Specjalna elitarna jednostka zostaje wysłana na miejsce lądowania tajemniczego statku kosmicznego, który unosi się tuż nad Ziemią. Załodze mającej zbadać zamiary przybyszów przewodzi dr Louise Banks (Amy Adams), ekspertka lingwistyki. Podczas gdy ludzkość stoi na krawędzi globalnej wojny, Banks i jej zespół ściga się z czasem, by odnaleźć odpowiedzi na pytania - po co kosmici najechali Ziemię i czego chcą od ludzkości. Ale to nie jedyne odpowiedzi, jakie znajdzie Louise Banks, prawda zagraża nie tylko jej, ale całej ludzkości.

- Marzyłem o tym, by zrobić film science fiction, od kiedy miałem dziesięć lat - opowiada Denis Villeneuve, który zachwycił się scenariuszem na podstawie wielokrotnie nagradzanego zbioru opowiadań Teda Chianga "Historia twojego życia". - To gatunek wyjątkowy, jest w nim tyle przestrzeni, tyle siły i narzędzi, którymi można badać i pokazywać naszą rzeczywistość.

Reklama

- Kiedy Dan Levine i Dan Cohen (producenci filmu) skontaktowali się ze mną - opowiada Chiang - od razu przesłali mi DVD z filmem "Pogorzelisko" w reżyserii Denisa, abym miał punkt odniesienia i pojęcie o twórcy, który byłby odpowiedzialny za film. Sprawiło to, że zacząłem poważnie myśleć o ekranizacji. Gdybym dostał konwencjonalną hollywoodzką pakę, prawdopodobnie zignorowałbym to.

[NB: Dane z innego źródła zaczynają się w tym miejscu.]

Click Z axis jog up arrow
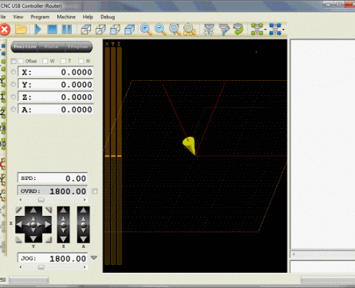355x288 pixels. pos(63,210)
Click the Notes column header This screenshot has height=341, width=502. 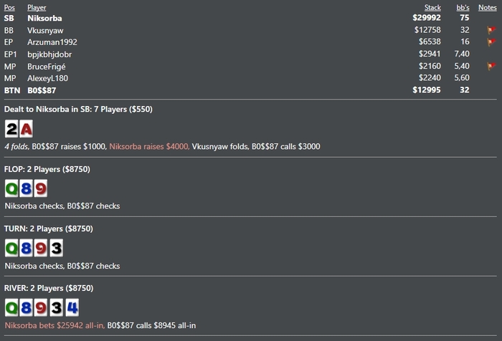point(487,7)
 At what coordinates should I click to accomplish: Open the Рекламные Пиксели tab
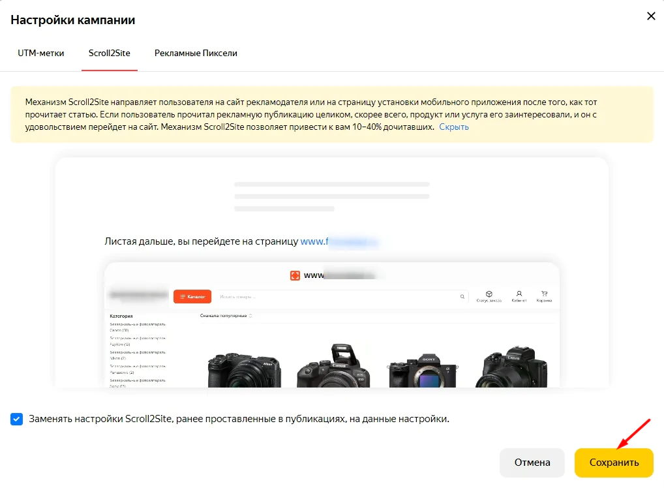point(196,53)
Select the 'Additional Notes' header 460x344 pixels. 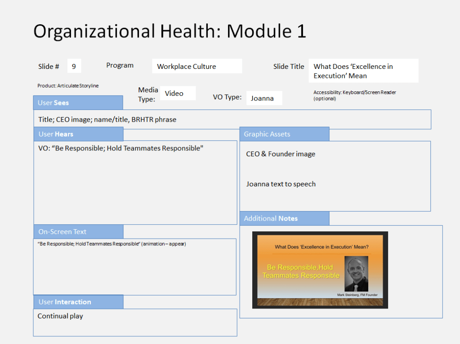click(x=284, y=218)
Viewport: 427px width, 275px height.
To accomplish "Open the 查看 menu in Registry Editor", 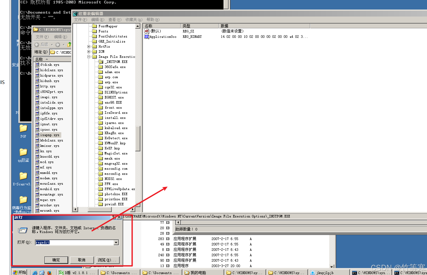I will (115, 20).
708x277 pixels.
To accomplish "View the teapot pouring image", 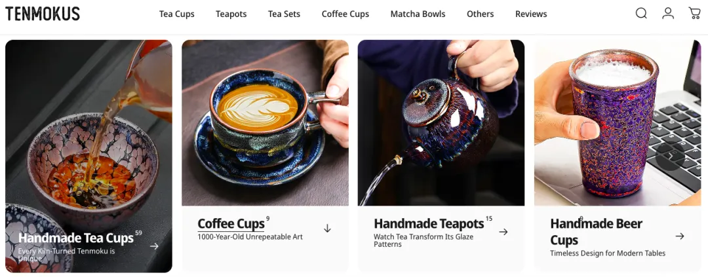I will click(441, 122).
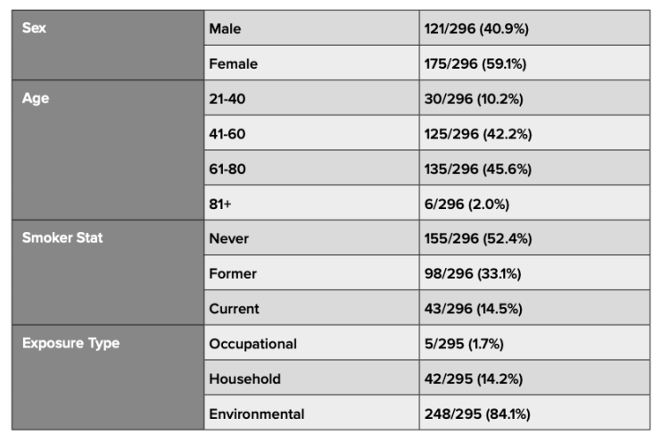Select the Household exposure cell
This screenshot has height=434, width=661.
(x=311, y=378)
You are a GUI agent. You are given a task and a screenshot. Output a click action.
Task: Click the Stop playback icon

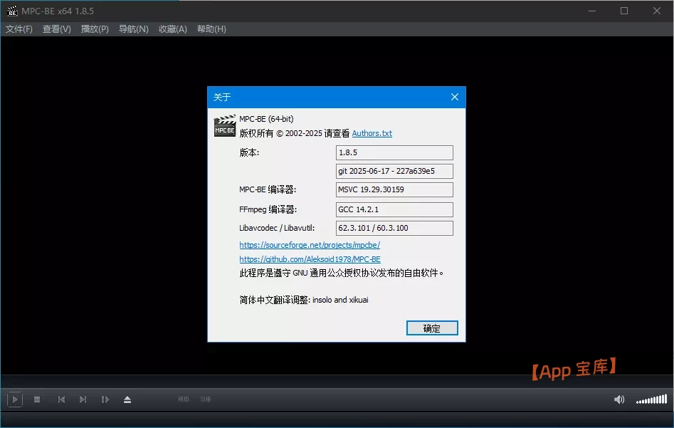(x=37, y=400)
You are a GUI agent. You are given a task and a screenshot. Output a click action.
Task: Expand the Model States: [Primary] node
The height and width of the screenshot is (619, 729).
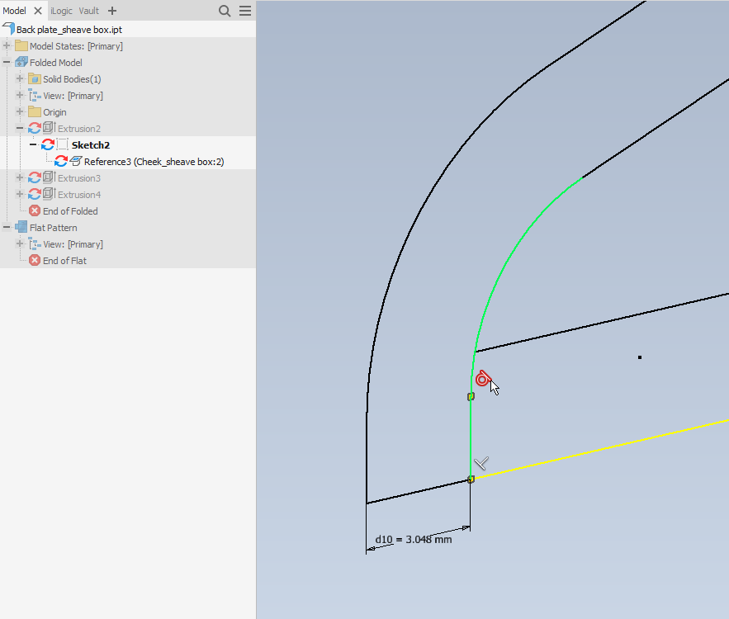pos(7,45)
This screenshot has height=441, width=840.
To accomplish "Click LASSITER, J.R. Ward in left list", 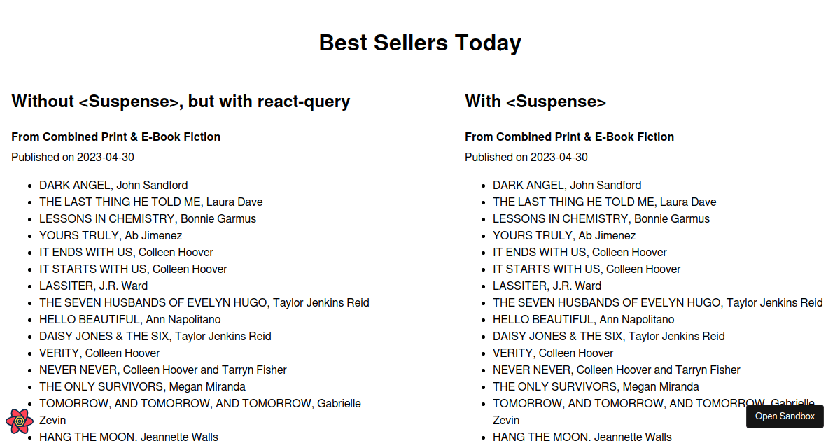I will pos(94,286).
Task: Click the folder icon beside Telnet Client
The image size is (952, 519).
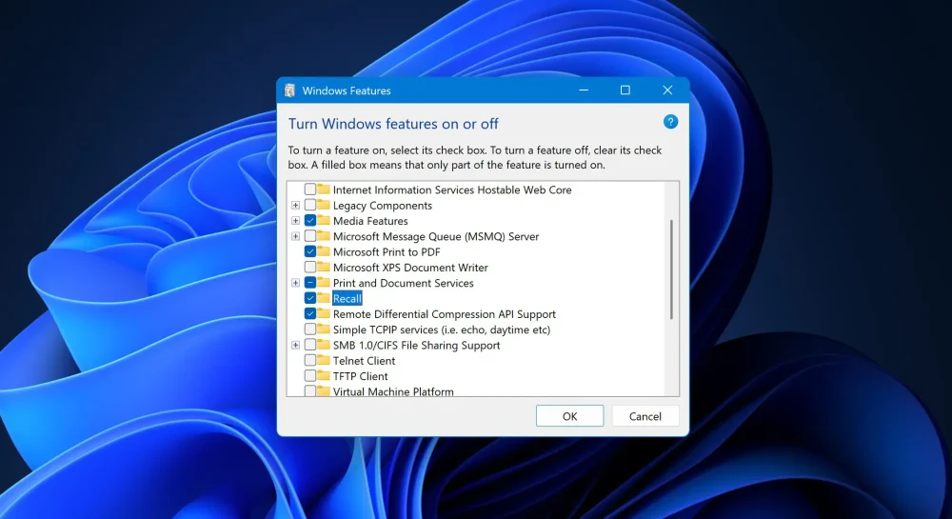Action: pos(324,361)
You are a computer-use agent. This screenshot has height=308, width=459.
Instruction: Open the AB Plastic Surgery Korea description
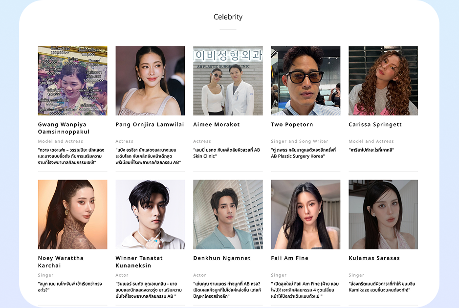[x=303, y=153]
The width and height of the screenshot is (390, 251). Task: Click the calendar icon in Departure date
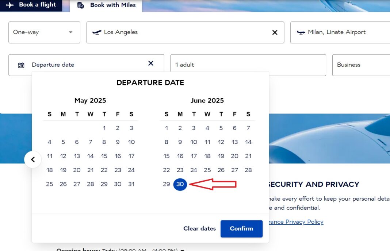click(21, 65)
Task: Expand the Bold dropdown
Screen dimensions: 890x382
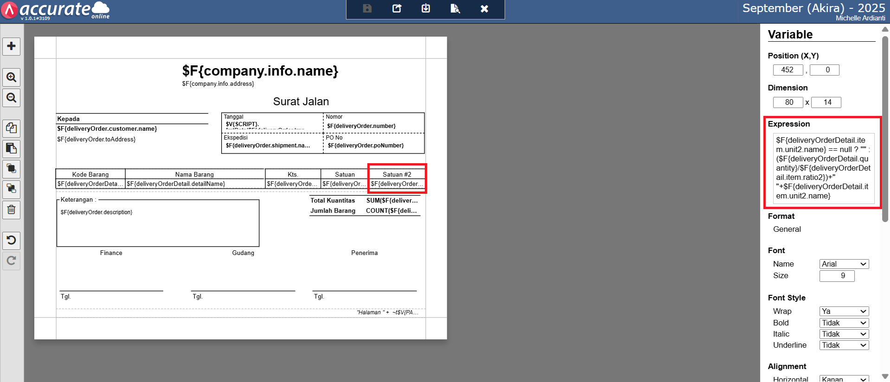Action: [x=844, y=323]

Producenci próbowali zainteresować reżysera książką Chianga wiele lat temu, on jednak, choć uważał, że to "fantastyczny materiał", zajęty był wówczas pracą nad "Labiryntem" i nie mógł skupić się na pracy nad scenariuszem "Nowego początku". - Nie miałem czasu, by pisać wtedy scenariusz i, aby być uczciwym, muszę przyznać, że nie za bardzo wiedziałem, jak się do tego zabrać, bałem się, że to zbyt "intelektualny" materiał, z którym sobie nie poradzę. To piękna historia, ale z dramaturgicznego punktu widzenia bardzo trudna, ponieważ opowiada o procesie.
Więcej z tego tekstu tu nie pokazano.